(Toni L. Sandys/The Washington Post)


After two games on the left side of the Capitals’ top line, Marcus Johansson was demoted to the fourth unit for Thursday’s game against the Montreal Canadiens.

It’s far from a surprise, considering that the third-year forward was ineffective and turnover prone while skating with Alex Ovechkin and Nicklas Backstrom, trends that resulted in his skating just one shift (50 seconds) in the third period of Washington’s 4-2 loss to Winnipeg earlier this week.

While Coach Adam Oates wants more out of the 22-year-old Swede, he knows the importance of working with Johansson so he can improve.

“He’s a young kid, he’s still learning the game, there’s little things,” Oates said. “He’s a natural center; we’ve got him on wing, so I’m sure some of his reads and decisions are based on that.
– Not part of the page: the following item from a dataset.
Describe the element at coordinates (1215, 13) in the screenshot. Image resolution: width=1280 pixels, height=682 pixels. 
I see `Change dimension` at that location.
We showed him a lot of video yesterday and just moved him today with [Mathieu Perreault] to see if they can get a little spark and help him out.”

Johansson, who is a minus-3 with one shot on goal in 28 minutes of ice time over two games, was critical of his lackluster start to the season.

“I think I got on my heels a little bit [against Winnipeg], and I don’t know what it is, whether it’s the new system, or whether it’s playing the left side,” Johansson said Wednesday. “I don’t know, but I didn’t play good [against Winnipeg] and I didn’t get better. That’s the main thing. I didn’t play good.”

Johansson’s speed is his strongest asset and the one that can be a true game-changer for the Capitals, but he’ll need to find his footing within Oates’s framework to make an impact and work his way back up to the top six. Matt Hendricks, who sits next to Johansson in the dressing room in Arlington, isn’t worried about his teammate bouncing back.

“Marcus is a big boy. He knows what he needs to do,” Hendricks said. “You could see [Wednesday] in practice, he was out there working hard, getting back to basics, moving his feet, pushing the pace. That’s how you get off stuff like that.”